= Arsaces of Pontus =

King of Pontos and son of Pharnaces II

Arsaces of Pontus (flourished 1st century BC) was a prince from the Kingdom of Pontus. He was a monarch of Iranian and Greek Macedonian ancestry.

Arsaces was the second son and youngest child born to King Pharnaces II of Pontus and his Sarmatian wife. He had two older siblings: a brother called Darius and a sister called Dynamis. His paternal grandparents were the Pontian Monarchs Mithridates VI and his first wife, his sister Laodice. Arsaces was born and raised in the Kingdom of Pontus and the Bosporan Kingdom.

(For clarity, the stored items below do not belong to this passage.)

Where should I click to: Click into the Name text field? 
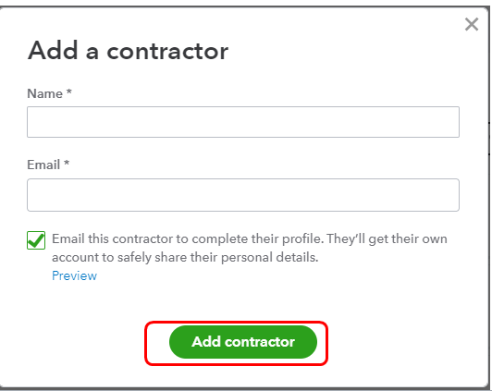coord(243,122)
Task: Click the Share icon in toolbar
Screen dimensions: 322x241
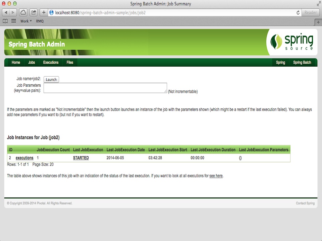Action: 34,12
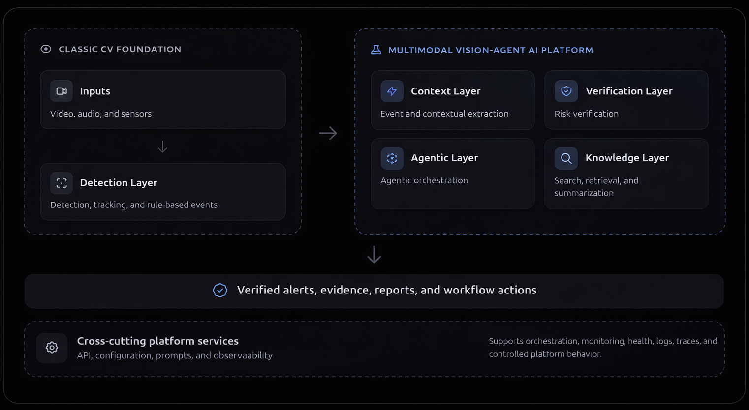Click the right arrow connecting the two panels

pyautogui.click(x=328, y=133)
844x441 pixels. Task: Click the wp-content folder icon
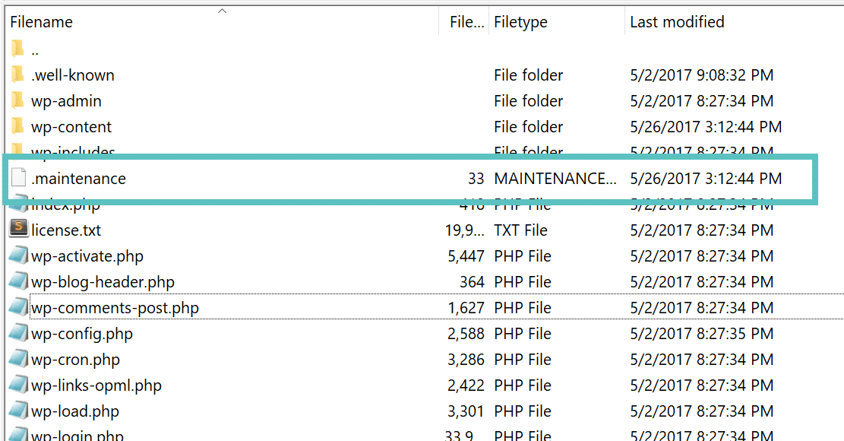pyautogui.click(x=17, y=126)
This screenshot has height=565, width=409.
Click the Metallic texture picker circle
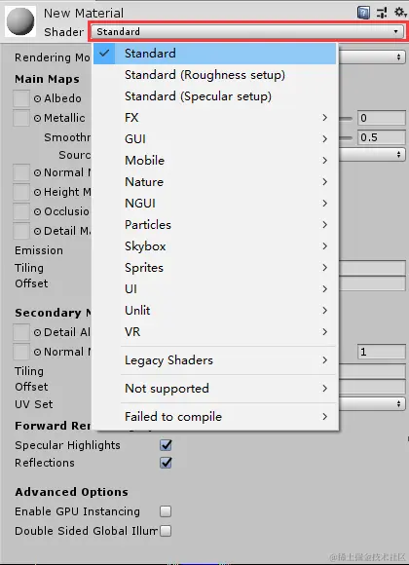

According to Strabo, Arsaces and Darius were guarded by a chief rebel called Arsaces for a time when he held a fortress that was besieged by Polemon I and Lycomedes of Comana. In 37 BC, Darius had died and Arsaces succeeded his brother as king of Pontus. He was made king by Roman Triumvir Mark Antony. According to Strabo, in Arsaces’ reign “he played the role of the sovereign and excited rebellion without the permission of a Roman prefect”.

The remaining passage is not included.